DATA RECORDS:
================
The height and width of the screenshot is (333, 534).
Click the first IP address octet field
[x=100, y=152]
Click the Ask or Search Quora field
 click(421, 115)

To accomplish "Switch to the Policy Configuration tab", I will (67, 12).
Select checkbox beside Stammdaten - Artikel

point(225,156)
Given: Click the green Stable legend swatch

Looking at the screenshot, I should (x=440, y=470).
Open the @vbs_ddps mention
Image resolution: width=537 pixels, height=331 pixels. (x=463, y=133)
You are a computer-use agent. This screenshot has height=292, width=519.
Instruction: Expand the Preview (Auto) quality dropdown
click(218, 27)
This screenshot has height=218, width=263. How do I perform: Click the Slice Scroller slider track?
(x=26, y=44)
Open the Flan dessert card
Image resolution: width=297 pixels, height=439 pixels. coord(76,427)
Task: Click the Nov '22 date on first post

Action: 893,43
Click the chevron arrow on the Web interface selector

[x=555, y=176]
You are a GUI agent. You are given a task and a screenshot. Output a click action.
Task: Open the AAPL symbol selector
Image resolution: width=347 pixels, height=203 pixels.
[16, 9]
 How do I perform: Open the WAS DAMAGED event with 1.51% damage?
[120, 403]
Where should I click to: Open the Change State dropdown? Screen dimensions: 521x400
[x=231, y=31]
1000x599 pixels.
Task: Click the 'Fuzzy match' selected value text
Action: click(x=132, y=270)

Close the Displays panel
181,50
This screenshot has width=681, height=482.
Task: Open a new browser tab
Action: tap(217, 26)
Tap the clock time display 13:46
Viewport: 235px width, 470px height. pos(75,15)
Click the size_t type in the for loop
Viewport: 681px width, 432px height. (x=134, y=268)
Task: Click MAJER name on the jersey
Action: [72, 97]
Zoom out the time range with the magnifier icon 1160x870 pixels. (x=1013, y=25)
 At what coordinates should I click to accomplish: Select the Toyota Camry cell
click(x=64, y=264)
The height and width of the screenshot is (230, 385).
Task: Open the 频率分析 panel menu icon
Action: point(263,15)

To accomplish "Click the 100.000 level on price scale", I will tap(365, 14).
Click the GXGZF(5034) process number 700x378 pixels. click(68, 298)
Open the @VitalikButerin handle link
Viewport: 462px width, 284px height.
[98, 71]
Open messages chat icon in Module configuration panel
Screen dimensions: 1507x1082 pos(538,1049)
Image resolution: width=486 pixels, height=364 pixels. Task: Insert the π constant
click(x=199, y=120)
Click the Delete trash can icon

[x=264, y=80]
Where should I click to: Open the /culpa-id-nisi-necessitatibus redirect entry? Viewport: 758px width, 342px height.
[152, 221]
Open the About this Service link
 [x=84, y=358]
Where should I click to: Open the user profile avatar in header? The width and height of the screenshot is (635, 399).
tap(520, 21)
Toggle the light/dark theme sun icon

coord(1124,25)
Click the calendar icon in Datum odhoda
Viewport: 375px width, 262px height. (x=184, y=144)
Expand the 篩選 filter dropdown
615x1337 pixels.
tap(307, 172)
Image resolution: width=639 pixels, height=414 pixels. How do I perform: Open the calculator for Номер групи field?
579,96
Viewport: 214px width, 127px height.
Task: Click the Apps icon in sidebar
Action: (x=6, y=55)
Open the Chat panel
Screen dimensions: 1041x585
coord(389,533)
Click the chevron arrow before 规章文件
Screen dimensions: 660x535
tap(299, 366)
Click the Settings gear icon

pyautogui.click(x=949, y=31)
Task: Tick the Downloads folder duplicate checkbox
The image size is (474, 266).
================
Each line from the first line of the entries up to and including the line containing "You are a computer-use" should be transcribed exactly, with all other lines left out.

RESULT:
The height and width of the screenshot is (333, 534).
Click the first IP address octet field
[x=100, y=152]
Click the Ask or Search Quora field
 click(421, 115)

To accomplish "Switch to the Policy Configuration tab", I will (67, 12).
Select checkbox beside Stammdaten - Artikel

point(225,156)
Given: Click the green Stable legend swatch

Looking at the screenshot, I should (x=440, y=470).
Open the @vbs_ddps mention
Image resolution: width=537 pixels, height=331 pixels. (x=463, y=133)
You are a computer-use agent. This screenshot has height=292, width=519.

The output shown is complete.